**PASSAGE**
Passing through the last curve the house became visible. Quickly the local people ran towards the car to greet Jurgen and Issa. The car could be parked next to the house of our contact person. After the inspection of the car by all the ‘experts they started to unload the car, which didn’t took long with all the extra hands.


The House

We were already informed about the fact that the builders didn’t fully followed the drawings. Our drawings where way to modest. The house will be bigger because, according to the builder, we need enough space for all our children. On the ground floor we will have a bedroom and a combination of a living room with a kitchen. Going up the stairs we find ourselves on the first floor with a corridor and two more bedrooms for the children. Outside is a separate place to wash ourselves and about 15 metres further the builders dug a toilet. The house is situated next to a water-well with clean water. Most of the time there is enough pressure to install some plumbing. This is something the builder will look at. However, during Jurgen’s and Issa’s visit the well didn’t give much water due to a lack of rain. We will have to see whether we can solve this with a water reservoir that can collect and store rainwater. The house is mainly built of wood from the nearby rainforest. We will have, however, a tin roof and the ground floor is made of cement. The traditional houses have a leaf roof and a wooden or mud floor. This is a set up for trouble during the rainy season. Coming month we will look for a solar panel system. Solar panels are more common as many have a little system to recharge phones and the like.


During the two days, Jurgen and Issa visited three villages. The mpanjakas (kings) of two villages where absent. Jurgen brought the promised photos from our last visit and left it together with his greetings for the mpanjaka. The mpanjaka of the last village was present and he welcomed Jurgen and Issa into his house. It was a good meeting in which the mpanjaka did his utmost to understand Jurgen’s official Malagasy. The conversation was relaxed and amusing—especially when Jurgen started to pronounce the differences in several Malagasy dialects. The mpanjaka said that he was very happy to hear Jurgen’s progress in the language.

Meanwhile, Jurgen and Issa are back in Antananarivo. The came back with a lot of fruit given by the locals. We are planning another trip to Maroamboka soon. We will have to bring more furniture and other things like our bed and school material for the children. The builder estimated that we can move as a family somewhere in January 2017.

We are excited! Finally, after months of preparation, we are going to live among the Tanala.

Steady As She Goes!

Steady As She Goes!

It has been few months since our family visit to Sandrohy and the surrouding area. Many things have happened since: we bought a four-wheel-drive, received approval from AIM Madagascar’s leadership to move to Maroamboka, a village about a mile from Sandrohy. The construction is under way and the car is ready to make the trip. Jurgen hopes to travel down there this month with Issa, our eldest son, to take a look, maybe help some and meet with people we met previously.

**DIRECTIVES**
A. Answer these questions about the passage:
(i) What is the house mainly built of?
(ii) How many villages did Jurgen and Issa visit during the two days?
(iii) When did the builder estimate that the family can move?
B. Copy out the part of the passage that opens with the words "During the two" and closes with "in the language.", substituting "calm" for "relaxed".

**Dataset records**
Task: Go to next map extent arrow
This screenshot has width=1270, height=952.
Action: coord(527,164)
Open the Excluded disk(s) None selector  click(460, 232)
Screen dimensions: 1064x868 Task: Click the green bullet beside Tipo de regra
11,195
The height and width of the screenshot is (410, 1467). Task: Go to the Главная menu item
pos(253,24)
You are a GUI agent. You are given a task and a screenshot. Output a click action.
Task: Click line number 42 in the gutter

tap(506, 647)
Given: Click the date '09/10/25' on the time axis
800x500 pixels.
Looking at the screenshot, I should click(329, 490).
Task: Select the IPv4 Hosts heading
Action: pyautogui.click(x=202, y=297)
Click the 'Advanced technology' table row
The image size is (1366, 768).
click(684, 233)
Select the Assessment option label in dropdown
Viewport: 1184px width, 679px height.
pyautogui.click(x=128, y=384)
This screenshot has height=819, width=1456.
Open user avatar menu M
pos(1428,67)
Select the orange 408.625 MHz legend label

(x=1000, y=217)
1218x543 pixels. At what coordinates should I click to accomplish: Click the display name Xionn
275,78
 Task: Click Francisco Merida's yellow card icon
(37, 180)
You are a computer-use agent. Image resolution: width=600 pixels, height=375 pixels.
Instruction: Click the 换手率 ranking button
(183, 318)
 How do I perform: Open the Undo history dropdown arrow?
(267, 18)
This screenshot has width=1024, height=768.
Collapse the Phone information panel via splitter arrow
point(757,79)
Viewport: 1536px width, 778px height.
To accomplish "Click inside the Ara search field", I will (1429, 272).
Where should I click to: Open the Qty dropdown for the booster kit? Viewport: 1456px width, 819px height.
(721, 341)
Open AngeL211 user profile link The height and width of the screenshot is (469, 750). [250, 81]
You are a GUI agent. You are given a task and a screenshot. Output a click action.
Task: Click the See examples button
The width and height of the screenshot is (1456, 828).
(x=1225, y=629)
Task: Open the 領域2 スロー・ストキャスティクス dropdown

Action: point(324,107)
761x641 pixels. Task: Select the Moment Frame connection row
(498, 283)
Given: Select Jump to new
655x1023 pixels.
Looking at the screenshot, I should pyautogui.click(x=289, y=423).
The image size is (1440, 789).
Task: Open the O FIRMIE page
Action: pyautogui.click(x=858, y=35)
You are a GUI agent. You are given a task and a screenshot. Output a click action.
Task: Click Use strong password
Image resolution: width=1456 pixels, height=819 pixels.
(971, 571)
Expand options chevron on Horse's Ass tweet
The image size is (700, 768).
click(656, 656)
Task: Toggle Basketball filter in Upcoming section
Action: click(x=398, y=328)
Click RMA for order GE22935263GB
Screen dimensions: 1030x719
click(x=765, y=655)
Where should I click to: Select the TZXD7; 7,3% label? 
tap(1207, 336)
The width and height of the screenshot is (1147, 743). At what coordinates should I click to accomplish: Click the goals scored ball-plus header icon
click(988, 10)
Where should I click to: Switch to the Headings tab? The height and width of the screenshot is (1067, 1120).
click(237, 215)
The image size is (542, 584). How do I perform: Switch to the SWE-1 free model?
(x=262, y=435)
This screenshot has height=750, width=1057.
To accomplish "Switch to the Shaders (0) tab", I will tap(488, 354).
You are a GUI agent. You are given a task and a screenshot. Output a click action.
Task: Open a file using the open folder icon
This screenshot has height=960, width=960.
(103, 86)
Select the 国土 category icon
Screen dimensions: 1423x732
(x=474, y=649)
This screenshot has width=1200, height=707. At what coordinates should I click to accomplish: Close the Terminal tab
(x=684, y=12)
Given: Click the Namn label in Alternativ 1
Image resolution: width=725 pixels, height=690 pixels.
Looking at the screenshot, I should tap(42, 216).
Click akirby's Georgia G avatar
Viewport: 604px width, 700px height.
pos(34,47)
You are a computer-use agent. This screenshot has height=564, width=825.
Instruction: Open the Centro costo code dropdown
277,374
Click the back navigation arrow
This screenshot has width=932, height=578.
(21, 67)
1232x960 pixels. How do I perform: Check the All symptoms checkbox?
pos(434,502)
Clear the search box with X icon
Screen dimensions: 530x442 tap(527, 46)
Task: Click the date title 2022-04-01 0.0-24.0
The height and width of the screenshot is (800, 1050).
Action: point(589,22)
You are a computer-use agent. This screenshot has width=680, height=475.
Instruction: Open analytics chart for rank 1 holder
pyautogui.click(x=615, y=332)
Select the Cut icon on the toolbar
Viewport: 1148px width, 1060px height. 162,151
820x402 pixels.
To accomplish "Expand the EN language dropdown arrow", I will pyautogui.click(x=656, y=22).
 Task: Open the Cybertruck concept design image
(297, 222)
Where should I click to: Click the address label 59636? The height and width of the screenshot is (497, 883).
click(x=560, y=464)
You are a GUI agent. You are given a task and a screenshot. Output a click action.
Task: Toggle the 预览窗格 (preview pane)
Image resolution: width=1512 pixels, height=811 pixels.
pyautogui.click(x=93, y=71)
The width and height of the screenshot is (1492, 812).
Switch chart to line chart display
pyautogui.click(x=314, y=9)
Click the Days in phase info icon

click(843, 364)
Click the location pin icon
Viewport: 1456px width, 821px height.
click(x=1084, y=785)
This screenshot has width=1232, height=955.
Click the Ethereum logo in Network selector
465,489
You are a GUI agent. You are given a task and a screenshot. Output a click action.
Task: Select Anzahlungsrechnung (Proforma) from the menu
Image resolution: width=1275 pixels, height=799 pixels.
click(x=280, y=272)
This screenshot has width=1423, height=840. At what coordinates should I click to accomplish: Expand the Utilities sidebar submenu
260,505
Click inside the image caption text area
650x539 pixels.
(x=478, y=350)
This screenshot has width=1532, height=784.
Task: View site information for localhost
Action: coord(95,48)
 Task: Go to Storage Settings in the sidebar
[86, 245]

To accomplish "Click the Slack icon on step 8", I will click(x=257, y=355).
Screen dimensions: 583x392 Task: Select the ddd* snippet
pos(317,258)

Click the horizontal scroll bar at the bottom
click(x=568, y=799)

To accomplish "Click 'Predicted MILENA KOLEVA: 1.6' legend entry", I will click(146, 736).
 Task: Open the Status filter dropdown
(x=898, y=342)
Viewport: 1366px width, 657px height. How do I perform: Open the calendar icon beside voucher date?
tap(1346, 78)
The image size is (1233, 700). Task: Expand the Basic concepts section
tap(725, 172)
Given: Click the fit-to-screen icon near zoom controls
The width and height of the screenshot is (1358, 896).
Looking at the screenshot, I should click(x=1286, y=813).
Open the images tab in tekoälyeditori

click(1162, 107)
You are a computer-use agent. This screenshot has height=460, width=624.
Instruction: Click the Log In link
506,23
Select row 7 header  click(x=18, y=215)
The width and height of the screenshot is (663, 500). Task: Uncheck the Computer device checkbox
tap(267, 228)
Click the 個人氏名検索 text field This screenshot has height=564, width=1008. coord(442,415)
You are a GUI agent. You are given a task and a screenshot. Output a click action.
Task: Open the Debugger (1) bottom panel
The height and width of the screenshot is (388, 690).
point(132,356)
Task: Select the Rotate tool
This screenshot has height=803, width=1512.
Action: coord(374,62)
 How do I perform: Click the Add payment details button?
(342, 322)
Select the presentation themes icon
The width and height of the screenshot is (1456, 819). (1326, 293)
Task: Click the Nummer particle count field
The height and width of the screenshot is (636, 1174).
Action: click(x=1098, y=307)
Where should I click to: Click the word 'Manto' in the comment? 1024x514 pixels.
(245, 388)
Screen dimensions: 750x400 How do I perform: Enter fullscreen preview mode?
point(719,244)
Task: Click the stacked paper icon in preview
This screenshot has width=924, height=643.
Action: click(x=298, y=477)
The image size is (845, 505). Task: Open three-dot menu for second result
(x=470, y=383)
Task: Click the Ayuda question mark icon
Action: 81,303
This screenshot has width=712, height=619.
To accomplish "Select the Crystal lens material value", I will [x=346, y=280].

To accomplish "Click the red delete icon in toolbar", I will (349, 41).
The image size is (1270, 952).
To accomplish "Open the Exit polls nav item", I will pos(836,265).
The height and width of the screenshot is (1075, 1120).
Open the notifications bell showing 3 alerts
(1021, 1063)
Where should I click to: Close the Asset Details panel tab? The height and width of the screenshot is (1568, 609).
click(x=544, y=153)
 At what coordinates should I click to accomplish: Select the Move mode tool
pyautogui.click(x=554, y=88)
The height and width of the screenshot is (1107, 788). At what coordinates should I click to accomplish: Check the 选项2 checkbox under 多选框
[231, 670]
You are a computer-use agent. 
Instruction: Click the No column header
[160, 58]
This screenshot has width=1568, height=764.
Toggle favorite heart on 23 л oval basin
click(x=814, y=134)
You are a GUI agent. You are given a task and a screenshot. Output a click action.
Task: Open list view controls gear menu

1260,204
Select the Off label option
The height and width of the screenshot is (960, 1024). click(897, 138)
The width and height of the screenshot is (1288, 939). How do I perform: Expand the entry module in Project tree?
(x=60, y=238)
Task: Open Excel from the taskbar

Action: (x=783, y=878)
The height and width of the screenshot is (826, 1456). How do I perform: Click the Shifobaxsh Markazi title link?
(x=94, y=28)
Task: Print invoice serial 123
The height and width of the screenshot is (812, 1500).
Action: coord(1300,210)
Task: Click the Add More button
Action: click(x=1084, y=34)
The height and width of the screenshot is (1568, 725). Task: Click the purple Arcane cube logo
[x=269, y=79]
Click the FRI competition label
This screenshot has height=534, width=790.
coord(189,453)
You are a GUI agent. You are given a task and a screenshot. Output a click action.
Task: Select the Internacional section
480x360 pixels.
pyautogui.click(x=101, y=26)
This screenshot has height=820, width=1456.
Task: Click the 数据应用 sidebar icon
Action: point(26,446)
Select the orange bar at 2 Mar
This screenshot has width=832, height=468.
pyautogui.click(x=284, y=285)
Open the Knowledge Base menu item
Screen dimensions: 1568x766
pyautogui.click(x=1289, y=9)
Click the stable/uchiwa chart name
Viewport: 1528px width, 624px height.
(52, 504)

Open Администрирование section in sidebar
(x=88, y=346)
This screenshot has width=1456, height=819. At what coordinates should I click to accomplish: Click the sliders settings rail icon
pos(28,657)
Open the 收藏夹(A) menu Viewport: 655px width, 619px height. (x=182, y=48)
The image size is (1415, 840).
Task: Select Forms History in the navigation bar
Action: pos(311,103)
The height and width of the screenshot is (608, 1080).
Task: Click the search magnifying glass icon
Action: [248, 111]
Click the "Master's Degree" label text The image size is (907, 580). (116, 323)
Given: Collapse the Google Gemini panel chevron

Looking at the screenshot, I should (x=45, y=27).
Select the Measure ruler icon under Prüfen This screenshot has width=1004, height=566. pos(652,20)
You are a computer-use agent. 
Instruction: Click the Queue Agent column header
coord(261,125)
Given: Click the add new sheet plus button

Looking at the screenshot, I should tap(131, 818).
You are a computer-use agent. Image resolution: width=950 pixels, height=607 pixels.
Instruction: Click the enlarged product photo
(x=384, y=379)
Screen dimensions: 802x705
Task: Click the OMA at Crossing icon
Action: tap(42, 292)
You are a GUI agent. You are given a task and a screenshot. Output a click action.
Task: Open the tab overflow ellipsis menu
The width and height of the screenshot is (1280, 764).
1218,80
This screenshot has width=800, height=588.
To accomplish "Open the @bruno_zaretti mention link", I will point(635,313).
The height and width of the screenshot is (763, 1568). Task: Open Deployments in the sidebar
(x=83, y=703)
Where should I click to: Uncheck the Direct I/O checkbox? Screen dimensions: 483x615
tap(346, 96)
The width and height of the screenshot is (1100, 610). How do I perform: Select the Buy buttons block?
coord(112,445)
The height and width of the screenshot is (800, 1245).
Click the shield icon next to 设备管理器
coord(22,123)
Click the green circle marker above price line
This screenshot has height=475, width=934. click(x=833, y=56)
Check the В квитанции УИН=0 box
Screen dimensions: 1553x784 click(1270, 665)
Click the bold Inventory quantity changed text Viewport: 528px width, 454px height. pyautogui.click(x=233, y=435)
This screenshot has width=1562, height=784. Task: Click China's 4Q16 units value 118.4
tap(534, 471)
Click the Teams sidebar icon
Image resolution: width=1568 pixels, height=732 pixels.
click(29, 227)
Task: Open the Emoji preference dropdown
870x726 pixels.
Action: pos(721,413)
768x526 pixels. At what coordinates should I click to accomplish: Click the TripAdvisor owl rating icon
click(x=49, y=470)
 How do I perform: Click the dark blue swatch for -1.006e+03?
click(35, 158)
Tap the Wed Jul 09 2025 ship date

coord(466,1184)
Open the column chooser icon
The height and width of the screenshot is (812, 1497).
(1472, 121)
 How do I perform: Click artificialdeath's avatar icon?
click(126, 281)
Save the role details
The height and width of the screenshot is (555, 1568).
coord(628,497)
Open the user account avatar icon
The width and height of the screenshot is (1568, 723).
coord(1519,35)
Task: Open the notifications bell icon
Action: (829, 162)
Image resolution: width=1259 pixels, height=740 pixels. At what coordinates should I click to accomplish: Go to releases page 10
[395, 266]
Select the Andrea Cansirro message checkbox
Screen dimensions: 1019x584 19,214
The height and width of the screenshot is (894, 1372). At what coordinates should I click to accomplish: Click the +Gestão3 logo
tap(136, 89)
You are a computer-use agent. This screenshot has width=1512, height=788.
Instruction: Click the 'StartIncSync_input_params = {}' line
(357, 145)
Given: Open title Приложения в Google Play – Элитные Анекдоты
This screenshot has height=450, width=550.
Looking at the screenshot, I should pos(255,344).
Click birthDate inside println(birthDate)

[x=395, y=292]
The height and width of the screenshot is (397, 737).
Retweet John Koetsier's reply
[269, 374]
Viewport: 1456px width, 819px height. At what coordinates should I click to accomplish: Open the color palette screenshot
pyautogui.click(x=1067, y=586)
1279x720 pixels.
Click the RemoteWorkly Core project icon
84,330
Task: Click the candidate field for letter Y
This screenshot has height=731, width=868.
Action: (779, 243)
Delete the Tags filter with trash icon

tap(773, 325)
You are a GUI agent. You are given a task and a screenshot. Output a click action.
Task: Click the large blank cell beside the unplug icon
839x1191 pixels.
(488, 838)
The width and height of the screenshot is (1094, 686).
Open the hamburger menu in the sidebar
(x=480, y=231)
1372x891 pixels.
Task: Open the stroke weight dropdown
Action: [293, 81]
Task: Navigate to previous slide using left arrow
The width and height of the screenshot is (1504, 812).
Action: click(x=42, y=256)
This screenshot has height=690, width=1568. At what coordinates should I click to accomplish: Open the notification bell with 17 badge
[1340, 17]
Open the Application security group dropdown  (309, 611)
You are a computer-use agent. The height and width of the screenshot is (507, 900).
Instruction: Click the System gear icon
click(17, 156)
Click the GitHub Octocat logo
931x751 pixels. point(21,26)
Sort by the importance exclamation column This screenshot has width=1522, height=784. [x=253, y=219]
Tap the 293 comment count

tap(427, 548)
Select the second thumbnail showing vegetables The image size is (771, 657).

**FINAL ANSWERS**
A.
(i) Wood from the nearby rainforest.
(ii) Three.
(iii) Somewhere in January 2017.

B.
During the two days, Jurgen and Issa visited three villages. The mpanjakas (kings) of two villages where absent. Jurgen brought the promised photos from our last visit and left it together with his greetings for the mpanjaka. The mpanjaka of the last village was present and he welcomed Jurgen and Issa into his house. It was a good meeting in which the mpanjaka did his utmost to understand Jurgen’s official Malagasy. The conversation was calm and amusing—especially when Jurgen started to pronounce the differences in several Malagasy dialects. The mpanjaka said that he was very happy to hear Jurgen’s progress in the language.